Why would the brain have so many useless neurons? Isn’t this wasteful? Evolutionary biologists have devised an explanation for the phenomenon of neural dark matter on Darwinian grounds. The idea is that, over the course of generations, neurons that never respond are no longer subject to selective forces that would otherwise penalize owners of excess neurons. Following this logic, dark neurons can’t be disposed of. Dark neurons might be called upon if the brain is damaged. They could also come in handy over the course of evolution as species enter new habitats or face new challenges.

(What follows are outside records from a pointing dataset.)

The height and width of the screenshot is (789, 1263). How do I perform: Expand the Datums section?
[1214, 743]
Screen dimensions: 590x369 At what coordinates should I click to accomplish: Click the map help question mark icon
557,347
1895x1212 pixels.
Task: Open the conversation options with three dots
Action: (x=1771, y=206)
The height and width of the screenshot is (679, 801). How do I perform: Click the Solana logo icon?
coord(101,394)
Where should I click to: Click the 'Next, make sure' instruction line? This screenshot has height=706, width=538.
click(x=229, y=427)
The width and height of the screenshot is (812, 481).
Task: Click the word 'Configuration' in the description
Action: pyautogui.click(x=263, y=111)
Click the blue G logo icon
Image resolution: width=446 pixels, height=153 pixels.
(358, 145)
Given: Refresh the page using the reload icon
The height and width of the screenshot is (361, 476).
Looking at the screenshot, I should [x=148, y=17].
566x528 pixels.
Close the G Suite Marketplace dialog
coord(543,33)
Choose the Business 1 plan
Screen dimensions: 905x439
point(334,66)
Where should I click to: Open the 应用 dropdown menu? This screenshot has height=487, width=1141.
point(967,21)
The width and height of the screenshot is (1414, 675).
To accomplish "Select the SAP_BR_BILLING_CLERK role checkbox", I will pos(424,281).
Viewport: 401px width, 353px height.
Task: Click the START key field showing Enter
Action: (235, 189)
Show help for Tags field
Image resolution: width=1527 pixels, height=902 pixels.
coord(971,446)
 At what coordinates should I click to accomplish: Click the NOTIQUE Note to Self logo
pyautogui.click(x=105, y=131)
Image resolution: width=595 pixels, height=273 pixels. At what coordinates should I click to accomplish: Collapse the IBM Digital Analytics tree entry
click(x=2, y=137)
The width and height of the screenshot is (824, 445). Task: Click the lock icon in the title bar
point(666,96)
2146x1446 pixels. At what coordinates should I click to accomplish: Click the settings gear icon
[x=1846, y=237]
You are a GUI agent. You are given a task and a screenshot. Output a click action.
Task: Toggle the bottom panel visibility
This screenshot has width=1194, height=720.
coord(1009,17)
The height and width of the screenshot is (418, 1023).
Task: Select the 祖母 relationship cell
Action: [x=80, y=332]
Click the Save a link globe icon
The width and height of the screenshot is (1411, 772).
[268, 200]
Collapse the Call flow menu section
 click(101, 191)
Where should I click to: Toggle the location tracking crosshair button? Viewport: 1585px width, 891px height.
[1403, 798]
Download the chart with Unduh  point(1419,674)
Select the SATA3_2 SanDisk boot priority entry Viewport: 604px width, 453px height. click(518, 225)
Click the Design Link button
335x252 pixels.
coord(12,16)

It’s worth emphasizing that even a very high estimate of the amount of dark matter doesn’t suppose that quiet neurons are bunched together, representing large chunks of terra incognita in your head. Instead, they are interspersed with “bright” or loud neurons throughout the cerebral cortex and in other parts of the brain.

Regardless of how they are distributed, there is certainly more than a smidge of dark matter in our brains. I think that, given the metabolic cost of building and running a brain—especially one of our size—our brains couldn’t exist with more than half of their neurons never being active. After all, the de Vries study showed that 77 percent of the visual neurons they measured were doing something that seems useful.

However, these neurons weren't responding all the time, or even nearly all the time. Their responses were instead sparse. In Part 2 of this post, I will consider the idea of sparseness and what it means for the question of how much of our brain we use. I'll also show how this question is illuminated by conceiving our brains as operating in similar ways as the internet.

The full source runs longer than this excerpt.